Pre-warming and pre-treating the scope ahead of time simplifies the entry. "We put it in a scope warmer, like a thermos full of warm water," says Dr. Barrett, in order to lessen the temperature difference between the room-air-cooled instrument and the pneumoperitoneum. There is also commercially available anti-fog solution which, applied to the scope tip, can keep the lens clear.

If mid-procedure defogging becomes necessary, one manufacturer offers a single-use, stable-based laparoscope holder that cleans, warms and anti-fog treats the scope's tip upon insertion. Dr. Baxt says an instrument bath of warm saline on the back table can deliver similar results. "Every OR's got sterile basins and saline from the warmer," he says. "It's cheap and easy."

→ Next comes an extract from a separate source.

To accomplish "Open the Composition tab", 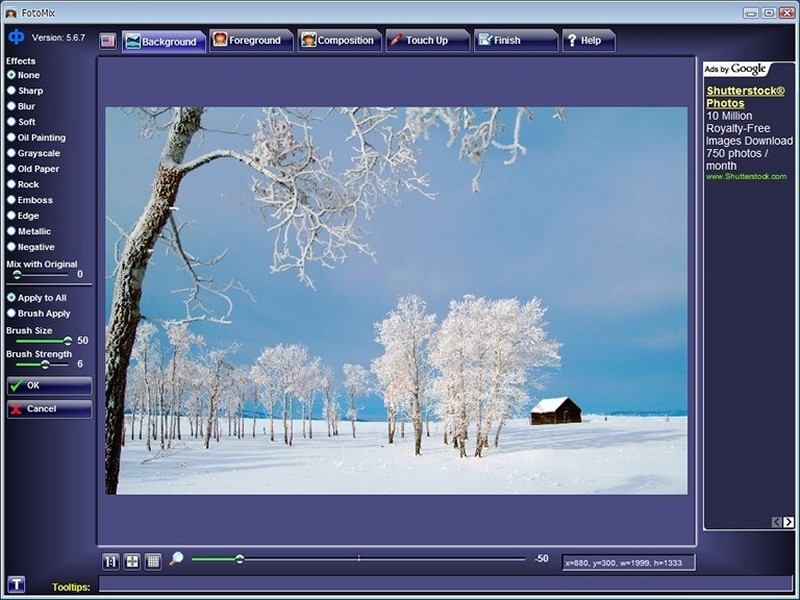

The way a surgery is set up can also reduce the likelihood of fog delays. An insufflator that maintains the proper temperature and humidity during a case or a smoke evacuator that pumps in warmed, humidified CO2 can help to prevent mid-procedure fogging, says Dr. Baxt. So can being mindful of the direction of the insufflator or evacuator's airflow, adds Dr. Barrett. "I typically make sure that the air coming in isn't coming through the same port as the scope is, to minimize fog," he says.

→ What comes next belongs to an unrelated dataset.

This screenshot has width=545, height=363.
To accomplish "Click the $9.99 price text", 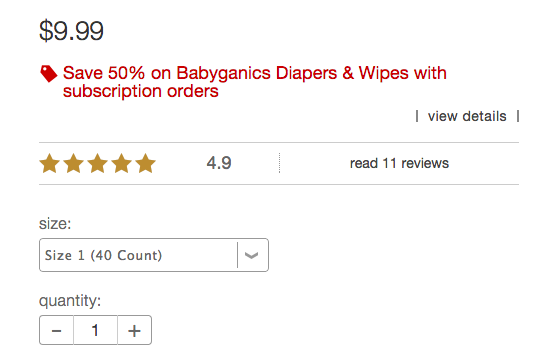I will (x=71, y=31).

instrument exchanges PORT OF ENTRY Instrument exchanges in mid-case can smudge ports, and scope lenses.

3 Solve the smudges and smears
"The scope smears with blood, fat or slime," says Dr. Voeller. "Depending on the case, you sometimes spend more time wiping the scope than doing the procedure."

Applying a surfactant substance to the lens before a procedure can provide a preliminary defense against a buildup of debris. In mid-procedure, cleaning smudged lenses with a squirt of saline from the scope's irrigation channel or a quick wipe against organ tissue can clear the view without the need to remove the scope from the site, says Dr. Baxt. This keeps the case moving and ensures surgical safety.

"It's so important not to lose focus on what you're operating on," he says. "If you go in and out of the port, if you take your eye off the spot, you lose your critical focus on the area."

The laparoscopic market has seen the development of accessories to keep the lens clear without withdrawing it from the site. One such device, a single-use sheath that fits over the scope, channels CO2 from the insufflator to flow over the lens. The warmth prevents fogging and the airflow repels debris. Another product, a sterile, single-use laparoscopic sponge, has been designed to reach through the trocar to swab a dirty lens where it stands.